Line by line, give the data again exactly as it appears.

--- Information provided Enclosed Below ---

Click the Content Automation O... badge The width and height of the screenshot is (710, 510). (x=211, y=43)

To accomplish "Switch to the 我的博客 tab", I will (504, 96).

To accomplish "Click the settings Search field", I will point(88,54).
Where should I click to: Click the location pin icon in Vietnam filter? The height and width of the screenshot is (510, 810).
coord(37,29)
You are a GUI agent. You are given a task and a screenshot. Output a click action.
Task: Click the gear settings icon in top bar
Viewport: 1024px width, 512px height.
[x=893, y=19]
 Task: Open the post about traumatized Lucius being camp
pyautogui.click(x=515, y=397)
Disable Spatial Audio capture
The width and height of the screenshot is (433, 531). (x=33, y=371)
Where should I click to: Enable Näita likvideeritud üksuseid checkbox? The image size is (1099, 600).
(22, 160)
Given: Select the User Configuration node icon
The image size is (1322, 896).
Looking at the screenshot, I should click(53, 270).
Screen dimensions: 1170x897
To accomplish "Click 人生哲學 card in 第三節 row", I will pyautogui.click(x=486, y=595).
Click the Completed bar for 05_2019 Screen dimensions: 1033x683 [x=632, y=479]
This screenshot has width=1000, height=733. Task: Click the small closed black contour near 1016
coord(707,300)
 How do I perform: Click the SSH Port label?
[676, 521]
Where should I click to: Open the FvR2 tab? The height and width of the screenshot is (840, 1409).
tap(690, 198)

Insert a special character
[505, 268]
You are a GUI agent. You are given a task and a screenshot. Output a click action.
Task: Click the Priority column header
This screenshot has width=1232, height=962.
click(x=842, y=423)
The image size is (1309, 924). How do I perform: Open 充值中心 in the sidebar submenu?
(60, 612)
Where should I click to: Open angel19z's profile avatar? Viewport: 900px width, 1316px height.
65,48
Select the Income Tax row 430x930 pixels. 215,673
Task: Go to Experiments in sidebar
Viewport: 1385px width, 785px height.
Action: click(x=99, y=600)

--- End of Enclosed Information provided ---

__Solved exercise__
Click the Content Automation O... badge The width and height of the screenshot is (710, 510). (x=211, y=43)

To accomplish "Switch to the 我的博客 tab", I will (504, 96).

To accomplish "Click the settings Search field", I will point(88,54).
Where should I click to: Click the location pin icon in Vietnam filter? The height and width of the screenshot is (510, 810).
coord(37,29)
You are a GUI agent. You are given a task and a screenshot. Output a click action.
Task: Click the gear settings icon in top bar
Viewport: 1024px width, 512px height.
[x=893, y=19]
 Task: Open the post about traumatized Lucius being camp
pyautogui.click(x=515, y=397)
Disable Spatial Audio capture
The width and height of the screenshot is (433, 531). (x=33, y=371)
Where should I click to: Enable Näita likvideeritud üksuseid checkbox? The image size is (1099, 600).
(22, 160)
Given: Select the User Configuration node icon
The image size is (1322, 896).
Looking at the screenshot, I should click(53, 270).
Screen dimensions: 1170x897
To accomplish "Click 人生哲學 card in 第三節 row", I will pyautogui.click(x=486, y=595).
Click the Completed bar for 05_2019 Screen dimensions: 1033x683 [x=632, y=479]
This screenshot has width=1000, height=733. Task: Click the small closed black contour near 1016
coord(707,300)
 How do I perform: Click the SSH Port label?
[676, 521]
Where should I click to: Open the FvR2 tab? The height and width of the screenshot is (840, 1409).
tap(690, 198)

Insert a special character
[505, 268]
You are a GUI agent. You are given a task and a screenshot. Output a click action.
Task: Click the Priority column header
This screenshot has width=1232, height=962.
click(x=842, y=423)
The image size is (1309, 924). How do I perform: Open 充值中心 in the sidebar submenu?
(60, 612)
Where should I click to: Open angel19z's profile avatar? Viewport: 900px width, 1316px height.
65,48
Select the Income Tax row 430x930 pixels. 215,673
Task: Go to Experiments in sidebar
Viewport: 1385px width, 785px height.
Action: click(x=99, y=600)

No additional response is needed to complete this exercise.